Arriving at our trial court, I opened my M&S bag, in which I carry my robes as a mark of solidarity with my colleagues, and wandered into the Bar Mess to see if he wanted to chew the cud before descending to the cells to take pointless instructions from our lay clients. The case for the prosecution was somewhat overwhelming.
The Bar Mess had its normal bedraggled look. Bar Mess? The name smacks of the Services and an imperial past. Surely it is just a matter of time before it is called The Lawyers’ Meeting Place or is abolished altogether as another example of elitist privilege.
Carrying a cup of murky coffee and some toast and honey to a vacant seat, I looked around to see where Rodders was. He was by himself in a corner of the room eating something that looked suspiciously like muesli from a ‘healthy options’ place up the road. I ambled over and said ‘Busy?’ ‘No, William,’ he replied, ‘just boosting my gloom factor at what might laughingly be called my instructions.’
I sat down and marvelled again how one’s fingers always become sticky when eating honey even when they haven’t actually come into direct contact with the substance. Suddenly I sensed Roderick staring at me. I wondered if honey was dripping down my chin or he had forgotten where he was or, indeed, was having a transient ischaemic attack. None of those, it appeared. He was reflecting. ‘How did we let it happen, William?’ My eyebrows indicated a query. ‘The emasculation of our trial system.’ I paused, waiting for further and better particulars. ‘Do you know that in this case, we have seven witnesses who want screens because they think then they will give their evidence more effectively, a child witness who will give evidence on tape to whom we can only ask questions drafted in advance – questions which offend every principle we have ever been taught about cross-examination and will simply strengthen her evidence and one witness who will be anonymous so that the defendants cannot even know who it is.’
I must have looked around, because Roderick next said: ‘And look at you, terrified anyone might have overheard what I just said. As if I had proposed in an Elizabethan inn that we went off to Mass or something.’ I realised I was looking around for potential agents of Francis Walsingham, so to speak. ‘It is all meant with the best of intentions, Roderick, to spare people from some of the ordeal associated with appearing in Court.’ Roderick banged his fist on the table and my coffee cup leapt into the air. ‘It ought to be an ordeal. It isn’t some kind of therapy session. They are giving evidence that will probably end up getting our clients Life with 25 years to serve.’ ‘It is hard on vulnerable witnesses,’ I pointed out, ‘who may not understand our questions in the way we put them traditionally.’ ‘Of course,’ Roderick replied. ‘Let them just give their account. I understand that. But why add on some mockery of a cross-examination that neither examines them nor properly challenges them? When did we ever properly debate this?’ I was not sure what I could do. The powerless Judge Ashley-Cooper QC, who was trying our case, would have agreed with every word Roderick said. Indeed, a famously pugnacious Justice from the US Supreme Court said much the same to me at a dinner years ago after he had changed his mind on a number of these very measures because they denied the most inalienable right of a defendant, except in extreme circumstances, to see and challenge his accusers.

▸ Source material
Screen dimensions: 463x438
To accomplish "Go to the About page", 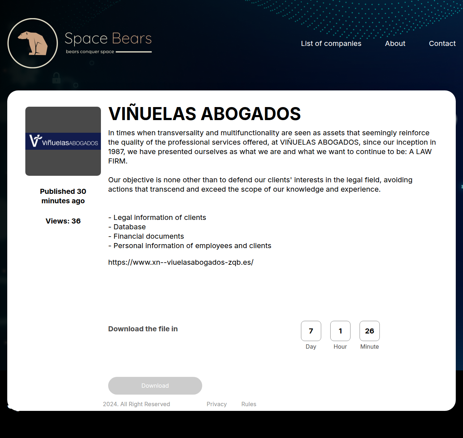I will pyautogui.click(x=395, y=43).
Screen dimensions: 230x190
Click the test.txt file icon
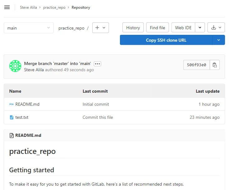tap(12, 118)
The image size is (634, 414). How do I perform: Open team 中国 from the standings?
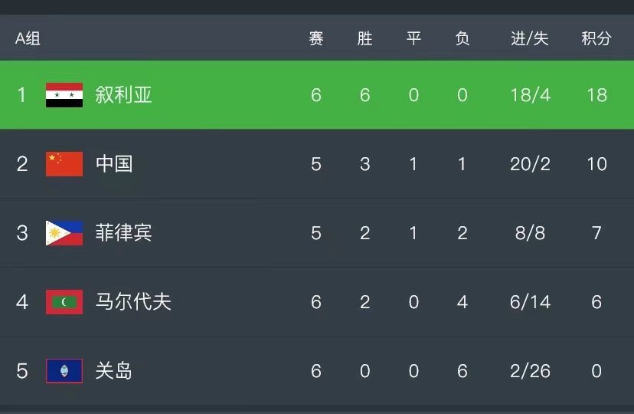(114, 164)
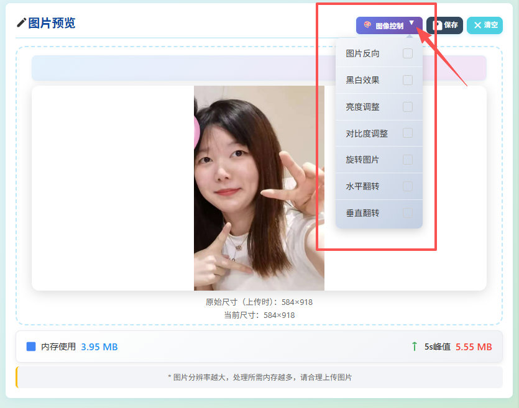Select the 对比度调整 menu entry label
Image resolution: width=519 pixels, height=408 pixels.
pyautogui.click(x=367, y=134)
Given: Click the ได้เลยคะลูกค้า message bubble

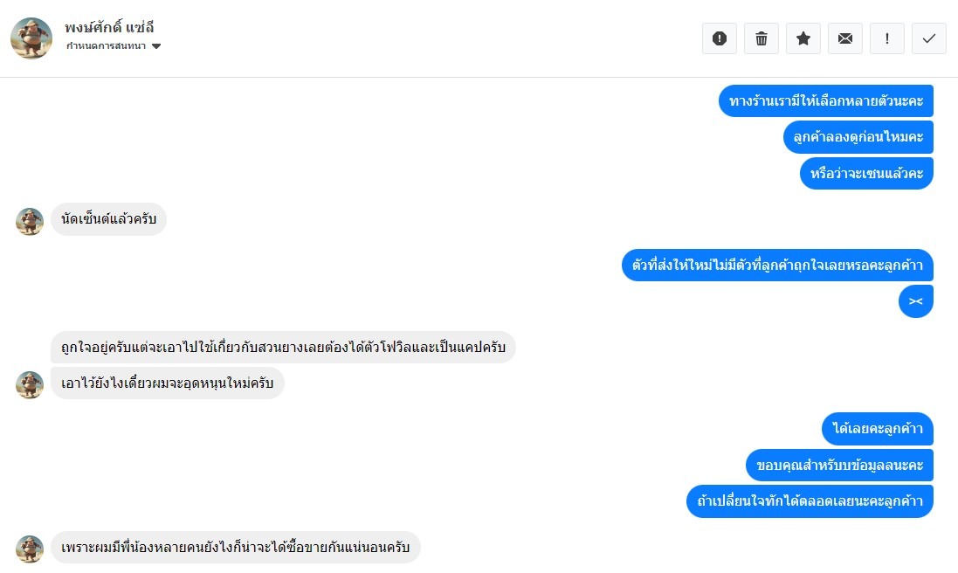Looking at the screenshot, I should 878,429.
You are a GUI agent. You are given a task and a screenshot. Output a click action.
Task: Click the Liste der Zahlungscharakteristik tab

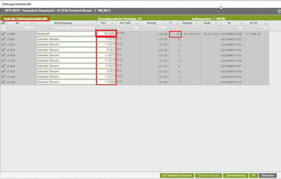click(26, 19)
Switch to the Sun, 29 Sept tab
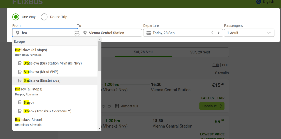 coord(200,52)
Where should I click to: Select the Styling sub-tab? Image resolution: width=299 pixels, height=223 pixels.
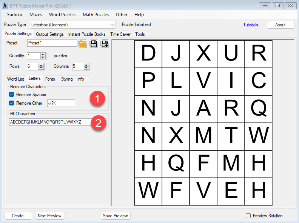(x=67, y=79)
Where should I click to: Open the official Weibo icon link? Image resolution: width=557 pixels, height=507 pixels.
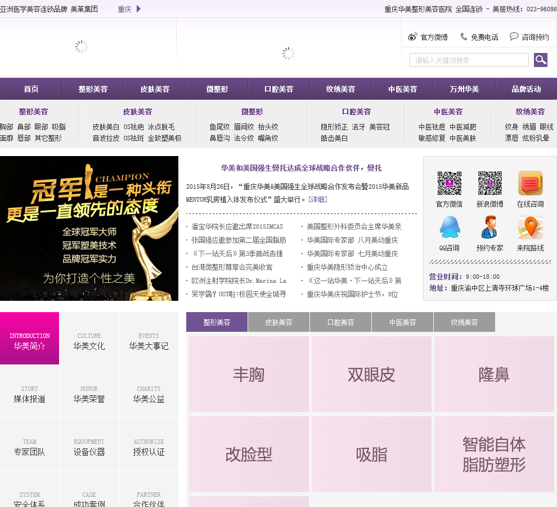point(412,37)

...

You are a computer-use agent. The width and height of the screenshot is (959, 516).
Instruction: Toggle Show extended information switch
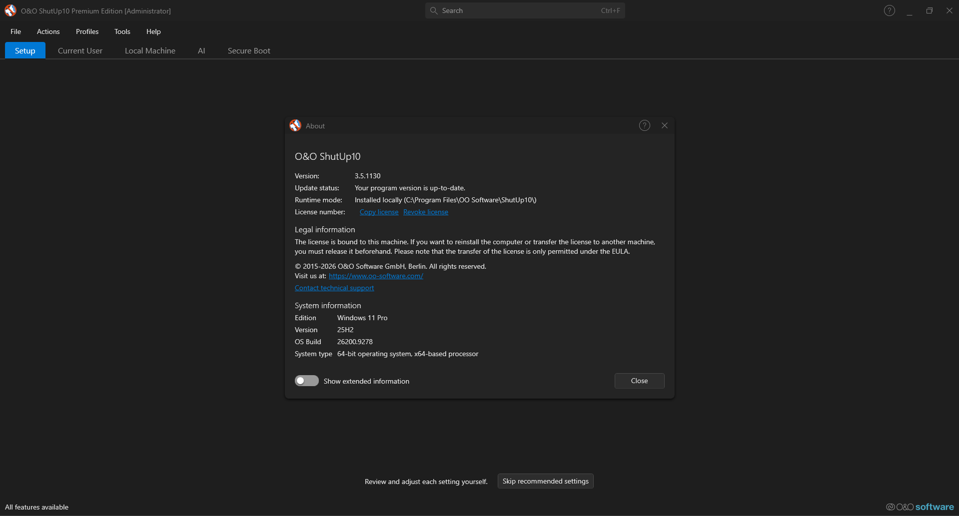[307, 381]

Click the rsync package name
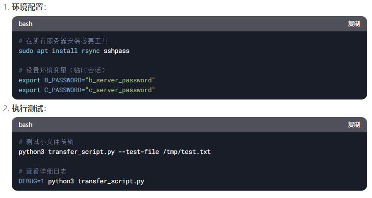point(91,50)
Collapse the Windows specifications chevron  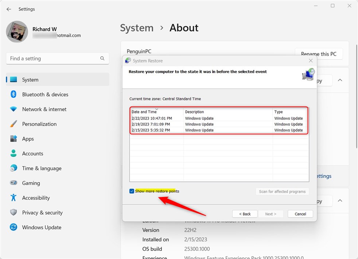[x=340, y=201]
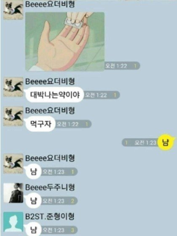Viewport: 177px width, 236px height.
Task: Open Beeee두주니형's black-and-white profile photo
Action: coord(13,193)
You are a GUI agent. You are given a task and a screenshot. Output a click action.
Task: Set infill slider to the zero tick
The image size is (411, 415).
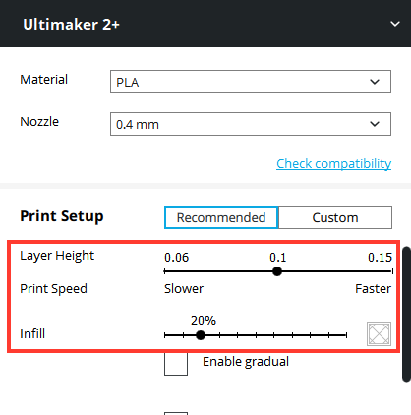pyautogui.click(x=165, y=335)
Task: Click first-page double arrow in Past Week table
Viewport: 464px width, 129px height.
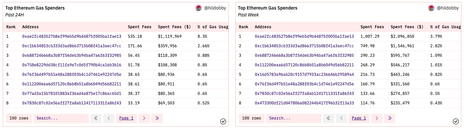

--

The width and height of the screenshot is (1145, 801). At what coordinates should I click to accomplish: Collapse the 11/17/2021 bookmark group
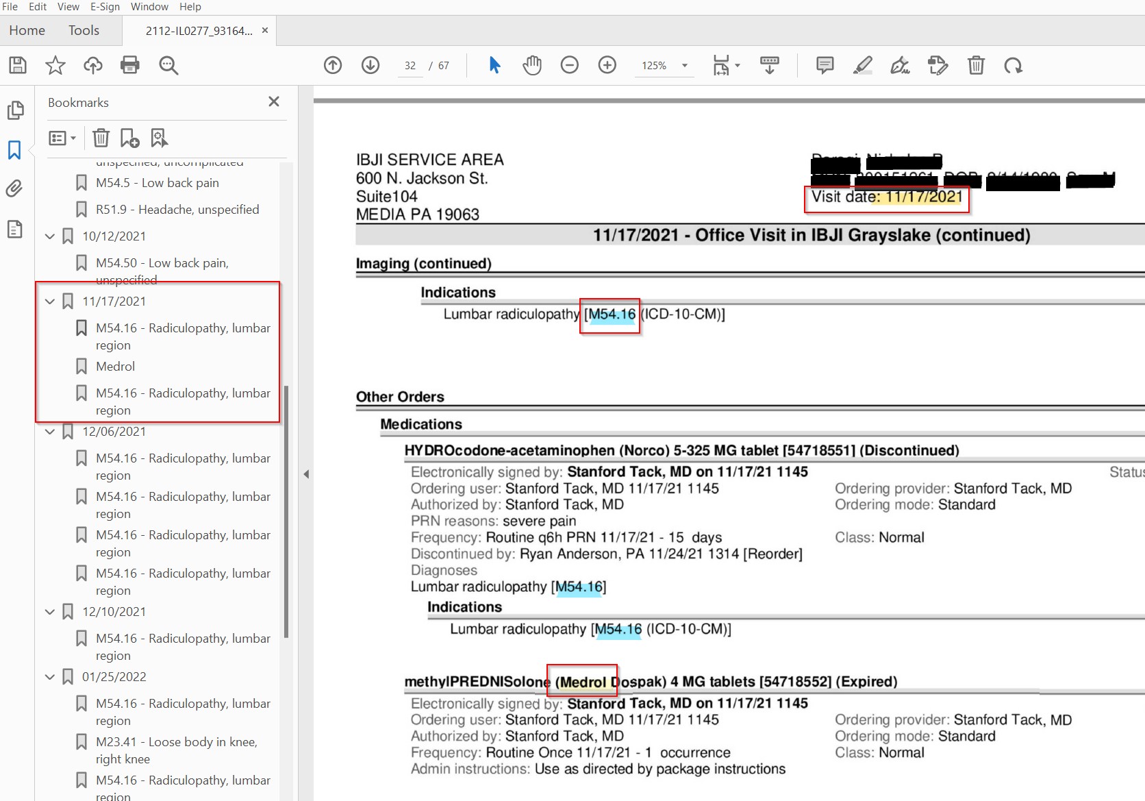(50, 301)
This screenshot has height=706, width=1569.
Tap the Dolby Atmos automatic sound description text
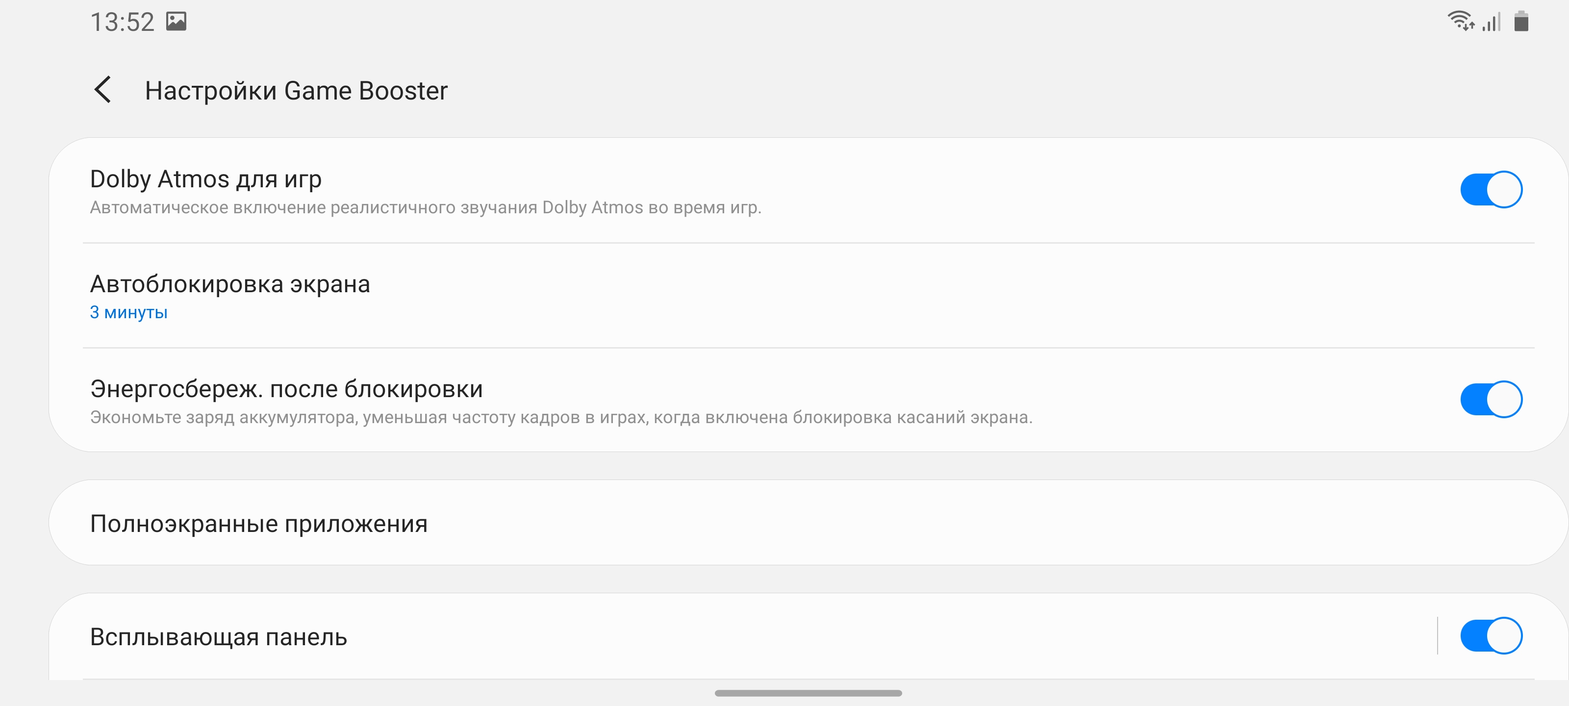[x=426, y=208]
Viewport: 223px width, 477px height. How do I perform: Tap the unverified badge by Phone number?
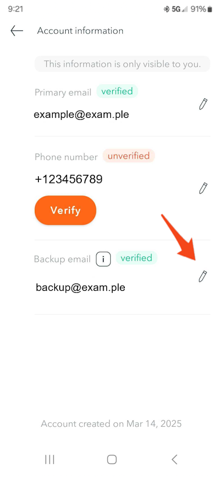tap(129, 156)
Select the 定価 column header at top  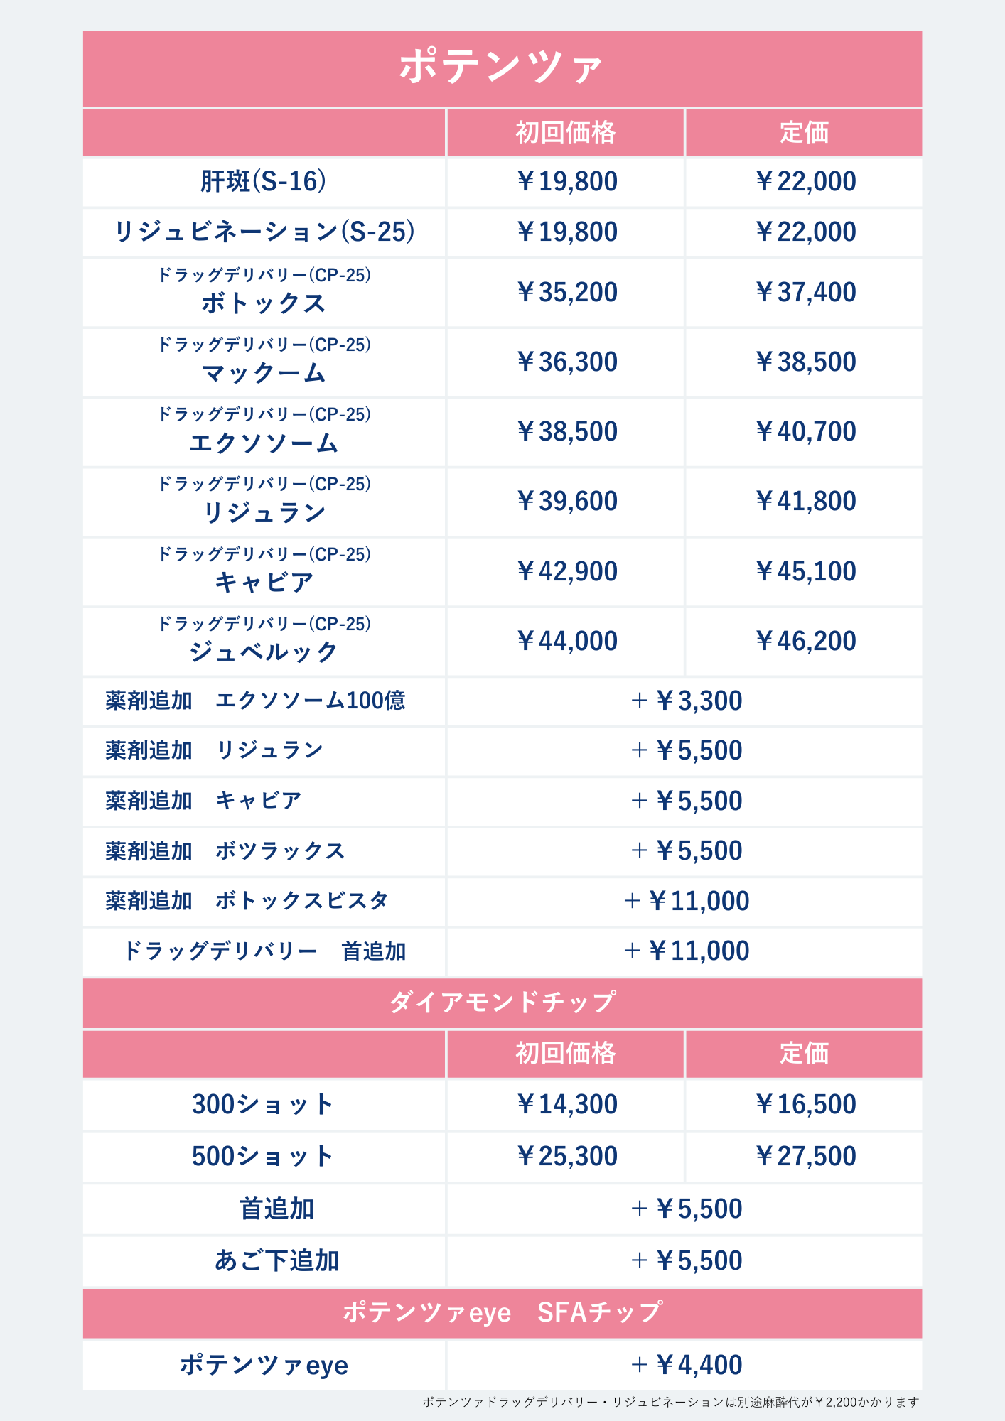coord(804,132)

▸ Your tasks
A - According to the Bar Mess passage, how many witnesses in Roderick's case want screens?
B - Write out the Bar Mess passage starting with "The Bar Mess had" and going on through "of elitist privilege.".

▸ Solutions by task
A - Seven.

B -
The Bar Mess had its normal bedraggled look. Bar Mess? The name smacks of the Services and an imperial past. Surely it is just a matter of time before it is called The Lawyers’ Meeting Place or is abolished altogether as another example of elitist privilege.